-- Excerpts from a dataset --
══════════

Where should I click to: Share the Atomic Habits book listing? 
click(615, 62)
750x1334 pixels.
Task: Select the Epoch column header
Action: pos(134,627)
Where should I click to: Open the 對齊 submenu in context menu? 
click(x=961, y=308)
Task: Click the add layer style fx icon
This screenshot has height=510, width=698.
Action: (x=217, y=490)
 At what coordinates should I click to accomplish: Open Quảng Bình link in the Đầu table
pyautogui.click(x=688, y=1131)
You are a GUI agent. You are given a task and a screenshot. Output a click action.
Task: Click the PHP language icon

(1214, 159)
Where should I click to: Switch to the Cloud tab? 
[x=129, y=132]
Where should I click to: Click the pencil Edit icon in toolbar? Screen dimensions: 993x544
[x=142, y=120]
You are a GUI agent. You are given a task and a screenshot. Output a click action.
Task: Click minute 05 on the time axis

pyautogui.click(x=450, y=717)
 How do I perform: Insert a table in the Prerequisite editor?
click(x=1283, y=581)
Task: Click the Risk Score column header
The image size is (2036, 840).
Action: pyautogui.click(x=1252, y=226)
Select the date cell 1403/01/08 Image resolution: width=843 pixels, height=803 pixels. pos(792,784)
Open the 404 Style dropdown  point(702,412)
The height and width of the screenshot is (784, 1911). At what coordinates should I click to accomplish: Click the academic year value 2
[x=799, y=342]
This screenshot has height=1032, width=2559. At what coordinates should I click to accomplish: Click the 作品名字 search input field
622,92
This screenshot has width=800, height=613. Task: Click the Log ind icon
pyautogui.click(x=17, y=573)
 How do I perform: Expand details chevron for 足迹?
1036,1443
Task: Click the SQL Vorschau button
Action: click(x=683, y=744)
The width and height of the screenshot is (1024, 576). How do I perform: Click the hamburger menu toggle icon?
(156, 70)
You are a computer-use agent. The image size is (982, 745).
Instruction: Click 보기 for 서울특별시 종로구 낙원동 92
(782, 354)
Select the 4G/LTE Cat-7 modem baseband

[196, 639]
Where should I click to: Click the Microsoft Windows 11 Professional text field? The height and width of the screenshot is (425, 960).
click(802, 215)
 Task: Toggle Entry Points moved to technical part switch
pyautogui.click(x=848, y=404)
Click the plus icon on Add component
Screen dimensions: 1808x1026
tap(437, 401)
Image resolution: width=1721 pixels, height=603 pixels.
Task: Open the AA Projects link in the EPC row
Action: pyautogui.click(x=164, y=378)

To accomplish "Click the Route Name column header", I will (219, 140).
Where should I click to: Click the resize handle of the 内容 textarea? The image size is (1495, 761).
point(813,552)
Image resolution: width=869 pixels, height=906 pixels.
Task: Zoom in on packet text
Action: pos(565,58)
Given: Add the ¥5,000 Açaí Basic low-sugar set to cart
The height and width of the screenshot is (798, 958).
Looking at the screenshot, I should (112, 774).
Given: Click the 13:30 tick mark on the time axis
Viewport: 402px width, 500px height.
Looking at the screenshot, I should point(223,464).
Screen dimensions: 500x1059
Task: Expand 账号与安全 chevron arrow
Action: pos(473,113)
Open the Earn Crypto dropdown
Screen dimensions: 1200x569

══════════

-- EXERCISE DETAILS --
What lines in the entries contain "dropdown"? Report each one by copying it.

-- SOLUTION TO THE EXERCISE --
Open the 404 Style dropdown  point(702,412)
Open the Earn Crypto dropdown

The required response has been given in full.